Aufgabenstellung: Wiederhole die Zeilen der Einträge wortgetreu, beginnend mit der Zeile, die „Where should I click to: Click the Stockage“ enthält, bis einschließlich zum Ende der Einträge.

Gespeicherte Einträge:
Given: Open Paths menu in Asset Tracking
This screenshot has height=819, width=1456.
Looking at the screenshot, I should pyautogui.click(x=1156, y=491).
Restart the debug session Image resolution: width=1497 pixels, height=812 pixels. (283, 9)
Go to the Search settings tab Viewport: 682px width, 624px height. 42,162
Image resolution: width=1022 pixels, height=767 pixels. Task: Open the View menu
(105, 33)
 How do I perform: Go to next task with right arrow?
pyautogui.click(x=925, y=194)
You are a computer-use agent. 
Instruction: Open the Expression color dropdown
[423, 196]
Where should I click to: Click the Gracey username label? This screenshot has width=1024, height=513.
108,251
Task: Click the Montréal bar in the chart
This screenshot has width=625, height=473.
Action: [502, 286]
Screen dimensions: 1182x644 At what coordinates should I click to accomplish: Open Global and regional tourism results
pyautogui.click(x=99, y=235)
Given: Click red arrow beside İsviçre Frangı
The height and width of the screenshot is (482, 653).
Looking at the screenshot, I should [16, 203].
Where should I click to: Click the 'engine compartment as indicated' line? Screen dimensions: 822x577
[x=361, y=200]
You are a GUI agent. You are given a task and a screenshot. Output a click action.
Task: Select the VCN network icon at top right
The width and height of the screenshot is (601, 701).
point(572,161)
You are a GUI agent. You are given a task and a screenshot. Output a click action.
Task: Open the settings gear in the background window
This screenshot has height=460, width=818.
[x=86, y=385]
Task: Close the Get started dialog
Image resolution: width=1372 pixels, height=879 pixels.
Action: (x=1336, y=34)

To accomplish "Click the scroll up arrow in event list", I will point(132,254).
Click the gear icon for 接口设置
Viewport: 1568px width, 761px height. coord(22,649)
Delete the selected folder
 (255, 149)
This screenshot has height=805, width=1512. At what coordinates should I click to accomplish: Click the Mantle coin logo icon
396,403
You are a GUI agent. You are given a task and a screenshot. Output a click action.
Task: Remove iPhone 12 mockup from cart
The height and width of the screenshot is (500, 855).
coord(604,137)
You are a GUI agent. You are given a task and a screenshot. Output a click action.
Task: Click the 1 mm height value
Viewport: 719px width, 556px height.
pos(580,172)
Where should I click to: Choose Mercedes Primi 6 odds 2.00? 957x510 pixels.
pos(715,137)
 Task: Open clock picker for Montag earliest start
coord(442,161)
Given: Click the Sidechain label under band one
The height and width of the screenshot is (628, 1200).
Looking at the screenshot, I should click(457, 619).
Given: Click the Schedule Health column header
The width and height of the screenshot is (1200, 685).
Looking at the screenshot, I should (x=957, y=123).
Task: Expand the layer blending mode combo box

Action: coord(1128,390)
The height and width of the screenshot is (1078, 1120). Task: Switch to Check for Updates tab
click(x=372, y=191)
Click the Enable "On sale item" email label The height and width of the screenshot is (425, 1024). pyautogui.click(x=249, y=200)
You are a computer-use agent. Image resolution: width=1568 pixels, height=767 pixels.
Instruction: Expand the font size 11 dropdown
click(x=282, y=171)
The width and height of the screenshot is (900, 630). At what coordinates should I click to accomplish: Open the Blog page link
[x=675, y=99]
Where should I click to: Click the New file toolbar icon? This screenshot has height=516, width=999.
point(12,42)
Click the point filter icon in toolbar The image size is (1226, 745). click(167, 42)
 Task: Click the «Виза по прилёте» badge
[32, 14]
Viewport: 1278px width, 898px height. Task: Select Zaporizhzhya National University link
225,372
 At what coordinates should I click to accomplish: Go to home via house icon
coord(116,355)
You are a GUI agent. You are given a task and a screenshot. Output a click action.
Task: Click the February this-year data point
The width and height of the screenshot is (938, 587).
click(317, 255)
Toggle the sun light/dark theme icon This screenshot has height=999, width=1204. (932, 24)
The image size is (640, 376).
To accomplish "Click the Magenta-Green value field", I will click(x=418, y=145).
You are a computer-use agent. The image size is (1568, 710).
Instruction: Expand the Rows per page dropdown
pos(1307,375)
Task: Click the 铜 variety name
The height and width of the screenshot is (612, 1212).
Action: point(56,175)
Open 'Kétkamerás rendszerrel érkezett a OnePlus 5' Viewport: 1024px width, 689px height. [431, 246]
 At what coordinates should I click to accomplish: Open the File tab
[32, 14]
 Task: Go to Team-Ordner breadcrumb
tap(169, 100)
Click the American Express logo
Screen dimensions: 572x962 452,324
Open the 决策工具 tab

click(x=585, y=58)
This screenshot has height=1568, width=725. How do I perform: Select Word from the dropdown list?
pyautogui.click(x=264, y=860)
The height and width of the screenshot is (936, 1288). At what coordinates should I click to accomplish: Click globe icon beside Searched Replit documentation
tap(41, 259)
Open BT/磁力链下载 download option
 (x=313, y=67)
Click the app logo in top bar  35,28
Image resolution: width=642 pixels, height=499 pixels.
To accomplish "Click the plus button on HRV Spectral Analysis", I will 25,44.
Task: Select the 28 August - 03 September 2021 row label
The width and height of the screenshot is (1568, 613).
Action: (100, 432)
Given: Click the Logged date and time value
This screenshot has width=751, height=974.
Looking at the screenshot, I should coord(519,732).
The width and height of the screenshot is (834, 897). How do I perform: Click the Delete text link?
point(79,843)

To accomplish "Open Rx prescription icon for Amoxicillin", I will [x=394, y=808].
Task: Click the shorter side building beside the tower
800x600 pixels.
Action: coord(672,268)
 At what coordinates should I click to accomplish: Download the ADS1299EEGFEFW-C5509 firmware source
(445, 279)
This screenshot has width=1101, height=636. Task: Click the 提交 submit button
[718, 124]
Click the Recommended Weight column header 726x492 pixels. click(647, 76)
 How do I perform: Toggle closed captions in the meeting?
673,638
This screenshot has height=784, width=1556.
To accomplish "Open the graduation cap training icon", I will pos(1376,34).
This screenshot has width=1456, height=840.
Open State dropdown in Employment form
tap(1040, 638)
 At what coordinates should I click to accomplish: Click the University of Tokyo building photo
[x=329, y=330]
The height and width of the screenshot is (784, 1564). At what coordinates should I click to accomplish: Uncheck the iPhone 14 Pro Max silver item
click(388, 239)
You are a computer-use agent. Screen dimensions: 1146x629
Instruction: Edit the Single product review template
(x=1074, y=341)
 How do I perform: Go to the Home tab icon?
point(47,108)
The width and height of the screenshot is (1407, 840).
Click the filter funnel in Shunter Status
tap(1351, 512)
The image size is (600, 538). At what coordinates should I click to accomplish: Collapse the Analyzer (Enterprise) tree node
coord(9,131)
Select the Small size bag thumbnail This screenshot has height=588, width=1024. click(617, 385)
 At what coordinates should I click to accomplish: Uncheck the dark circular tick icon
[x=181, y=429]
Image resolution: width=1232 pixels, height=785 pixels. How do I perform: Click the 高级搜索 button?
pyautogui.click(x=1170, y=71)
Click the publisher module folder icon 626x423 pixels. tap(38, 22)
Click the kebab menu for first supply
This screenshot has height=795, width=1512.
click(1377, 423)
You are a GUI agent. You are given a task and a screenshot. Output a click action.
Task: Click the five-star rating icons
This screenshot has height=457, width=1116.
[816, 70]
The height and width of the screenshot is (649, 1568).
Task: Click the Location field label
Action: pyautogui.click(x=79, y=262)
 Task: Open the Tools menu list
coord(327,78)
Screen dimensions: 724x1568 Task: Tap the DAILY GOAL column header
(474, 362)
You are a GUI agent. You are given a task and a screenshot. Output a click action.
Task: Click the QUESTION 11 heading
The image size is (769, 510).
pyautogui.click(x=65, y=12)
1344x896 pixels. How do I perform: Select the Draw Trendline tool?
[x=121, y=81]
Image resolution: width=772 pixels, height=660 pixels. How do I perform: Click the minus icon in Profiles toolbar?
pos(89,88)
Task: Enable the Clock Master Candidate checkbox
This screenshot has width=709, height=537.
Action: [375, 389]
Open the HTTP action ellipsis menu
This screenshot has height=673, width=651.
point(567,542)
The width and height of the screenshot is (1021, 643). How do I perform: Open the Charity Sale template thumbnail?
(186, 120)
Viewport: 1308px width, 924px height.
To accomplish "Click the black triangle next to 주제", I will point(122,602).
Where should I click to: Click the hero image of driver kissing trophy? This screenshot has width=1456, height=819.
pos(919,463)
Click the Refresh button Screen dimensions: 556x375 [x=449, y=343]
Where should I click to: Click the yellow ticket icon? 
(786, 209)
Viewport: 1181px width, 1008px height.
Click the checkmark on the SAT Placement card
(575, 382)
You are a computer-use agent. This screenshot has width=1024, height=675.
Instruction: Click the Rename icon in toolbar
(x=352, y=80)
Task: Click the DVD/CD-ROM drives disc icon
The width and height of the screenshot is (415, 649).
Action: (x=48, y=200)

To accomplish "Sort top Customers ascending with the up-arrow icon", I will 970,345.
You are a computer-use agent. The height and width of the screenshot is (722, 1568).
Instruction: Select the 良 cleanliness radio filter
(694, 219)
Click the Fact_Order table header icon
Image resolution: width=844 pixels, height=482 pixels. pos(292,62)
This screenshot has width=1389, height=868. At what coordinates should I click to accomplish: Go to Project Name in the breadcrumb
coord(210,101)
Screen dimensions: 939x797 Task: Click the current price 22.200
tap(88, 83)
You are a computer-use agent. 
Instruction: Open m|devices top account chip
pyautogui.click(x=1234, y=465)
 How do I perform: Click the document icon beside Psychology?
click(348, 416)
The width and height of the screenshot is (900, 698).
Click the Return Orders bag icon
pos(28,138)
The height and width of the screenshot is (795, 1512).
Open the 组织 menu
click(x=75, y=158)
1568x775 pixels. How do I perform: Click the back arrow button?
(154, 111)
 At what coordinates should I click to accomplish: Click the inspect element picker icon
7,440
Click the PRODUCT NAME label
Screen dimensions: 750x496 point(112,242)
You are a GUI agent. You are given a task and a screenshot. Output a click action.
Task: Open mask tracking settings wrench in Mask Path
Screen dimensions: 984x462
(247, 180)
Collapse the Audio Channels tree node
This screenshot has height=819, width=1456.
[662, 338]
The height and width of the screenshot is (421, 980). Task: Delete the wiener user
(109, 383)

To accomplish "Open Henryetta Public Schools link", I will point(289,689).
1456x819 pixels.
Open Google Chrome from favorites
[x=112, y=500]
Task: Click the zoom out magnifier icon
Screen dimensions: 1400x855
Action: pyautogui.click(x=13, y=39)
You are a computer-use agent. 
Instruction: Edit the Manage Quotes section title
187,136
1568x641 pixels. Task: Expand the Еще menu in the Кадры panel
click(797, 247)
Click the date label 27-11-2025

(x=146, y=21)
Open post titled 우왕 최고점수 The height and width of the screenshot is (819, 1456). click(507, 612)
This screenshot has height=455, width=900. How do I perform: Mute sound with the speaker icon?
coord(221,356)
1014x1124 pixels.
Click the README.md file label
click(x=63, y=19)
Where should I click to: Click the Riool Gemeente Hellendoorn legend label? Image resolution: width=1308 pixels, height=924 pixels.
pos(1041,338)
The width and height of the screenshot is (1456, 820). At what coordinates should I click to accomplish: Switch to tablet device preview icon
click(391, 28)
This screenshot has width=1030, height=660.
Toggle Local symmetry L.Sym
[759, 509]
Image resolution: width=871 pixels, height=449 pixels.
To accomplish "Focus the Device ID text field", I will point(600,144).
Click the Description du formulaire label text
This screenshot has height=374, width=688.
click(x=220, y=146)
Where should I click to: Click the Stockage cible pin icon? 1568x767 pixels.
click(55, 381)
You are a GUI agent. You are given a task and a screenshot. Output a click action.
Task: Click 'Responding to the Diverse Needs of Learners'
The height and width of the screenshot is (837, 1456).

Vollständige Antwort:
Where should I click to: Click the Stockage cible pin icon? 1568x767 pixels.
click(55, 381)
You are a GUI agent. You are given a task and a screenshot. Output a click action.
Task: Click 'Responding to the Diverse Needs of Learners'
The height and width of the screenshot is (837, 1456).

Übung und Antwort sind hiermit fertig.